Here’s how it works. If, for instance, a dealer has sold puts on an index or a stock, as a put comes closer to being in the money (and closer to expiration), the dealer will hedge his short (writing the put) by selling the underlying stock. This has the combined effect of protecting the dealer -- he's hedged his potential losses – while accelerating the downward pressure on the price. In other words, this hedging is pro-cyclical, meaning that the hedging will accelerate a price move in a particular direction.

 

Traders look at crucial second derivatives of stock prices, referred to by the Greek letters delta and gamma to determine exposure to such squeezes. As an option moves closer to in the money it's delta -- it's price movement relative to the price movement of the underlying, and its gamma -- the rate of change of the delta relative to a one point move in the underlying, both rise. The closer to both the strike price and expiration date, the more the dealer is forced to hedge. The result is what’s called a gamma squeeze. Once the overhang of gamma exposure has been cleared, however, the selling or buying pressure abates, and gamma may flip, with new positioning and hedging done in the opposite direction. The result can be a whipsaw in the larger markets. This same phenomenon can happen with indexes and futures.

 

How do we know that the hedging of option positioning are contributing to violent price changes and reversals in the market? While not conclusive, perhaps the strongest evidence is that large lopsided agglomerations of options at or near the money have been coincident with surprising market moves as expiration dates approach.
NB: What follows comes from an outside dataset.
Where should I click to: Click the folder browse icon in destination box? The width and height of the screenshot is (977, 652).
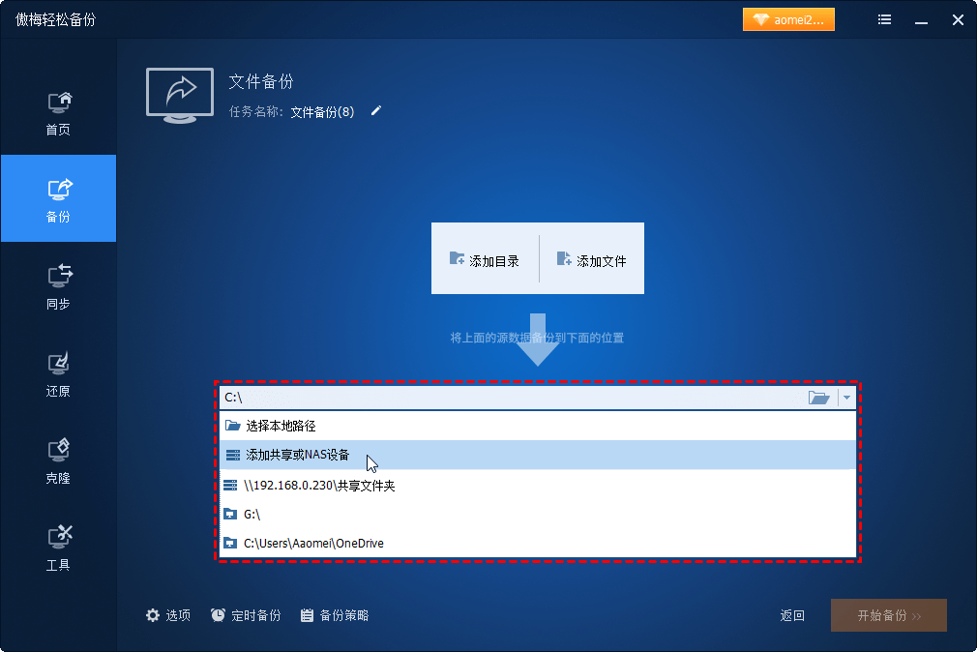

In fact, some market players use this data to reposition investments, in effect shifting investment strategy from individual companies to the technical structure of the markets. This is what Warren Buffett was referring to when, at his recent annual meeting, he decried the explosion of options and other Wall Street fads as reducing companies to “poker chips” in a casino.

 

The week of the May Fed meeting gave us a real-time example of how a market move that looks insane on the surface reflects the underlying positioning in various derivatives. To set the stage: ordinarily, given debt burdens and the threat of recession, the markets would be expected to react badly to a Fed tightening cycle that is accelerated by the biggest rate hike in 22 years. On Wednesday, however, market indices began to soar on Wednesday when Fed Chairman Powell, one half hour after the Fed announced it 50 basis point raise, suggested that the Fed was not considering larger 75 basis point hikes during this tightening cycle. Traders interpreted this as taking the most hawkish scenario off the table. Up to that point, institutions were extremely bearish in their positioning, heavily weighted to puts on indexes and stocks, and also positioned for future rises in volatility in the markets. Right after Powell made his comments, investors started hedging and unwinding this positioning, and all the pro-cyclical elements entailed in this repositioning kicked in. By the end of the day, the technical pressures producing the squeeze had largely abated, setting the stage for a renewed, procyclical push downward the next day, as the negative aspects of the tightening cycle (and other economic headwinds) came to the fore. 

 

What these violent moves in the market are telling us is that while in the broader sense, this time is not different --the overall sine wave of the market is still that bubbles build and burst -- how the present bubble is bursting may be following a different dynamic than previous episodes. The changes since the great financial crisis-- the rise to dominance of passive trading through indexes and algorithmic trading through various quant strategies – reduced the friction in the markets as well as the value of picking individual companies. Now, the more recent explosion of option issuance, further accelerates market moves, and leads to unpredictable reversals that have to do with option positioning rather than fundamentals such as earnings, politics, or the state of the economy. 

 

The tail (the options and other derivatives markets) now wags the dog (the equities markets).